*MATERIAL FOR THIS TASK:*

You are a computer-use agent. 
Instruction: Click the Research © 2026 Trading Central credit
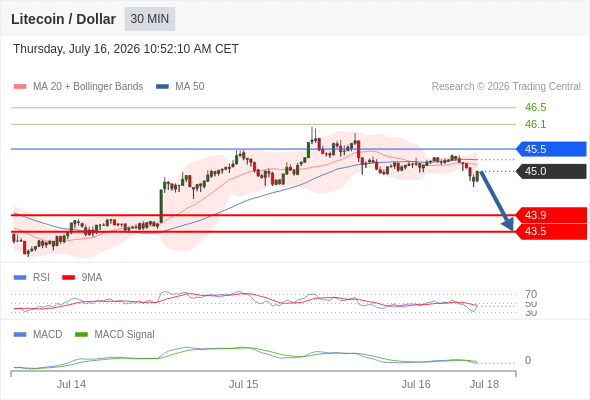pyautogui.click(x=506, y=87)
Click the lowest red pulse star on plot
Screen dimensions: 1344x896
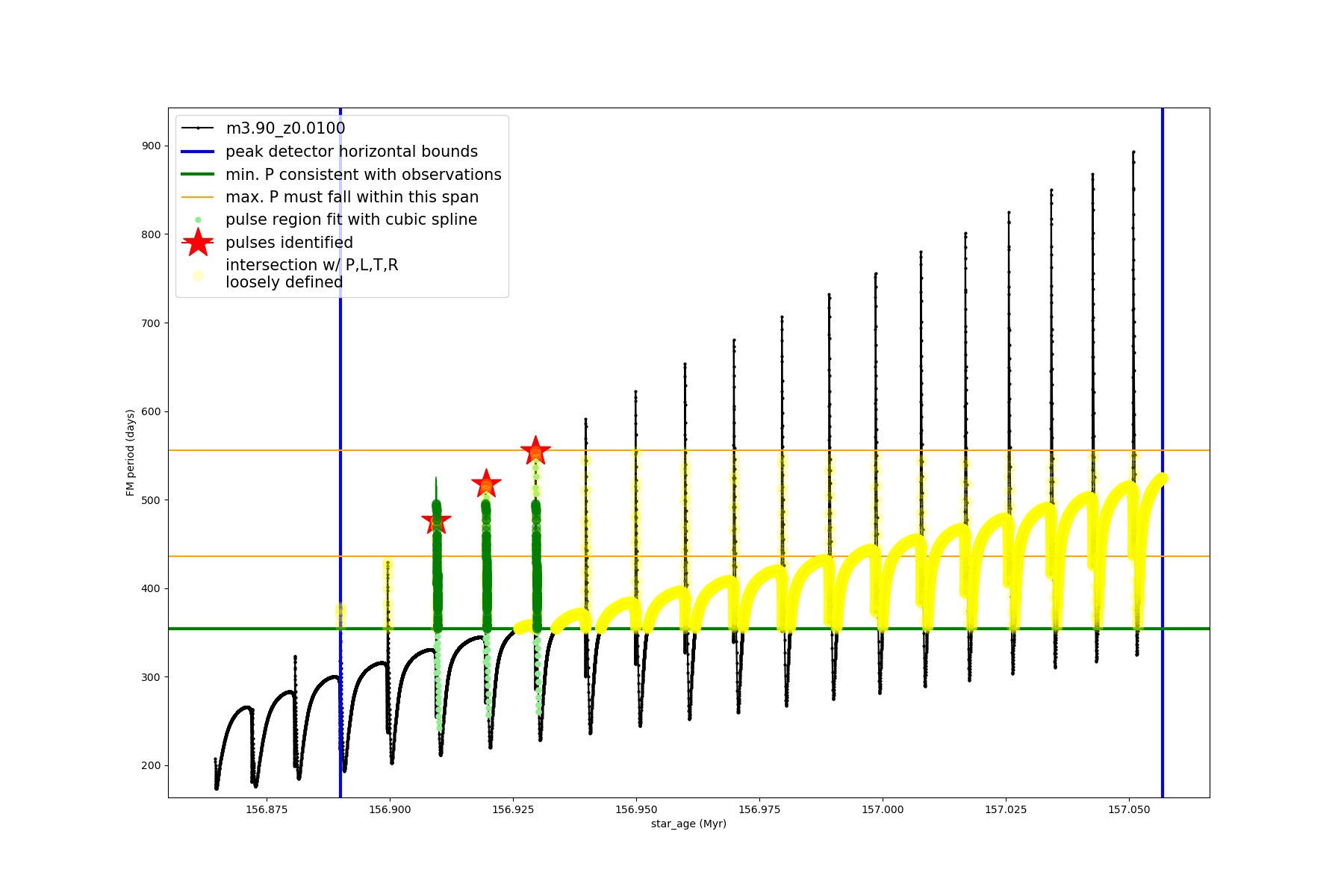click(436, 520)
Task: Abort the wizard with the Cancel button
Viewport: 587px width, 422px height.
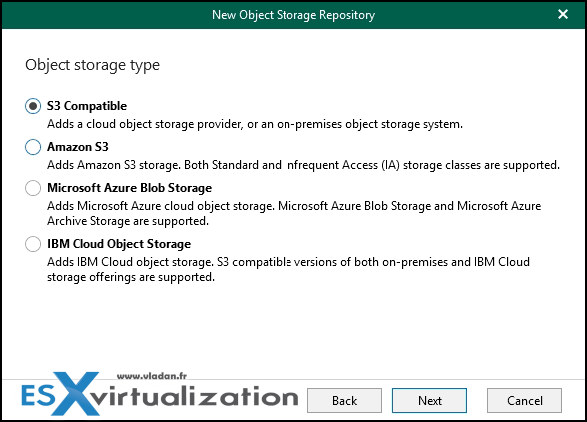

*EXERCISE INSTRUCTIONS:* Render the rows above as a numbered list, one line per item and no blank lines. Leave the pictures out of your answer.

*FULL SOLUTION:*
1. You are a computer-use agent. 
2. Instruction: Click the Research © 2026 Trading Central credit
3. pyautogui.click(x=506, y=87)
4. Click the lowest red pulse star on plot
5. Screen dimensions: 1344x896
6. click(436, 520)
7. Task: Abort the wizard with the Cancel button
8. Viewport: 587px width, 422px height.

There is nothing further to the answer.